Sirve para detectar si los gérmenes son capaces de fermentar el manitol liberando productos ácidos que serán detectados gracias al indicador rojo de fenol que cambiará a color amarillo. Para esta prueba el medio manitol movilidad incluye 7,5 g/l de D-Manita. Bacterias manitol (-) son, dentro de las enterobacterias,Proteus mirabilis, Proteus vulgaris y Shigella dysenteriae. Entre las bacterias de importancia clínica, la prueba del manitol sirve para diferenciar Staphylococcus aureus (+) de Staphylococcus epidermidis (-).


Prueba de la Catalasa

Se utiliza para comprobar la presencia del enzima catalasa que se encuentra el la mayoría de las bacterias aerobias y anaerobias facultativas que contienen citocromo.
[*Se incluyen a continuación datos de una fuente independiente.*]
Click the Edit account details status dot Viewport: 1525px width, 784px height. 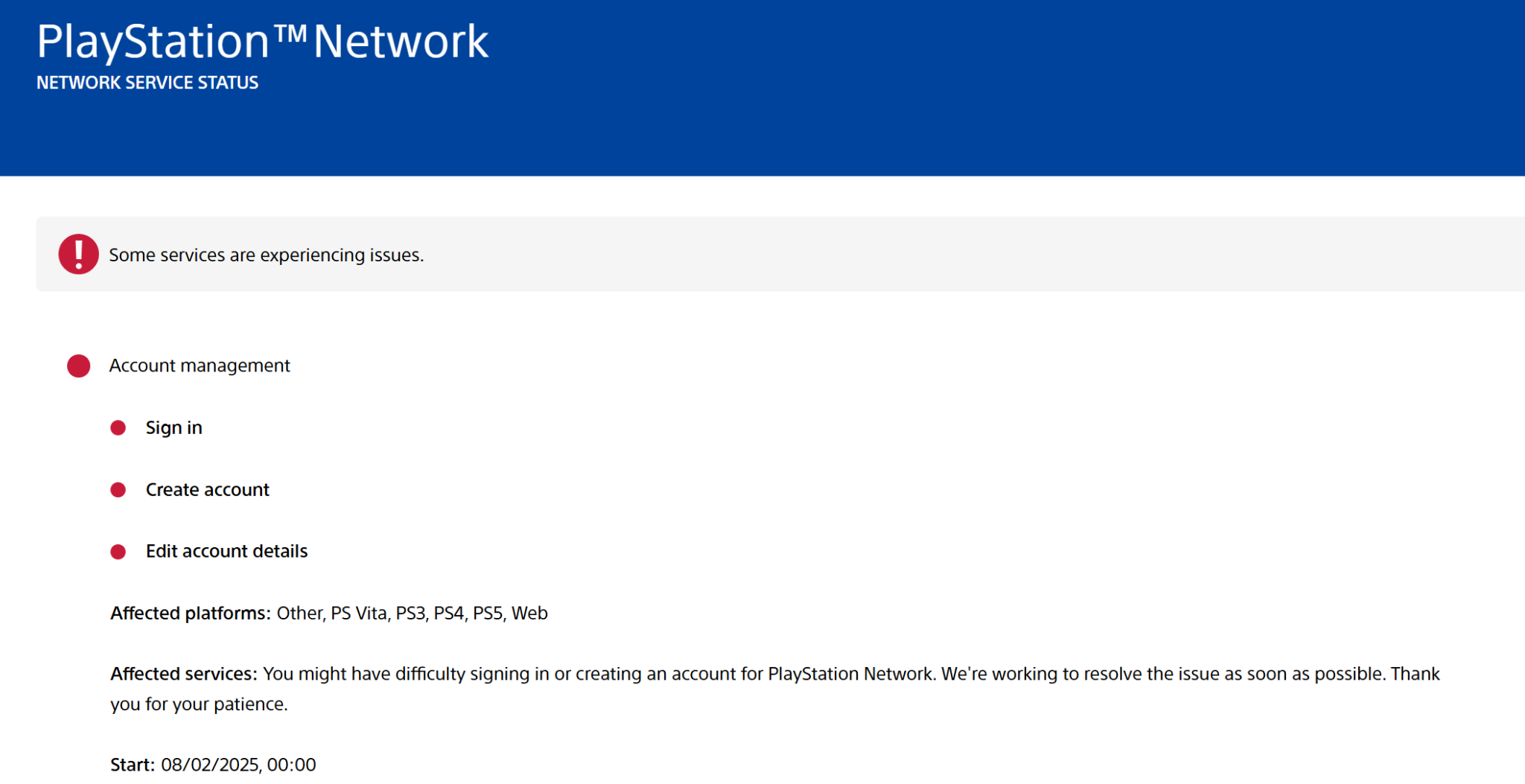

La principal excepción es Streptococcus.

Originariamente, esta prueba era utilizada para diferenciar entre los siguientes géneros:

• Streptococcus (-) de Micrococcus (+) y/o Staphylococcus (+).
• Bacillus (+) de Clostridium (-).
• Lysteria monocytogenes (+) y/o Corynebacterium (+, con las excepciones de C.pyogenes y C.haemolyticum, ambos -) deErysipelothrix (-)

Una prueba de rutina de la catalasa a temperatura ambiente puede hacerse siguiendo dos técnicas:

1. Método del portaobjetos (recomendado):

• Con el asa de siembra recoger el centro de una colonia pura de 18-24 horas y colocar sobre un portaobjetos limpio de vidrio.
• Agregar con gotero o pipeta Pasteur una gota de H₂O₂ al 30% sobre el microorganismo sin mezclarlo con el cultivo.
• Observar la formación inmediata de burbujas (resultado positivo).
• Desechar el portaobjetos en un recipiente con desinfectante.
• Si se invierte el orden del método (extender la colonia sobre el agua oxigenada) pueden producirse falsos positivos.

2. Método del tubo de ensayo:

• Agregar 1ml de H₂O₂ al 3% directamente a un cultivo puro de agar en slant densamente inoculado.
• Observar la formación inmediata de burbujas (resultado positivo).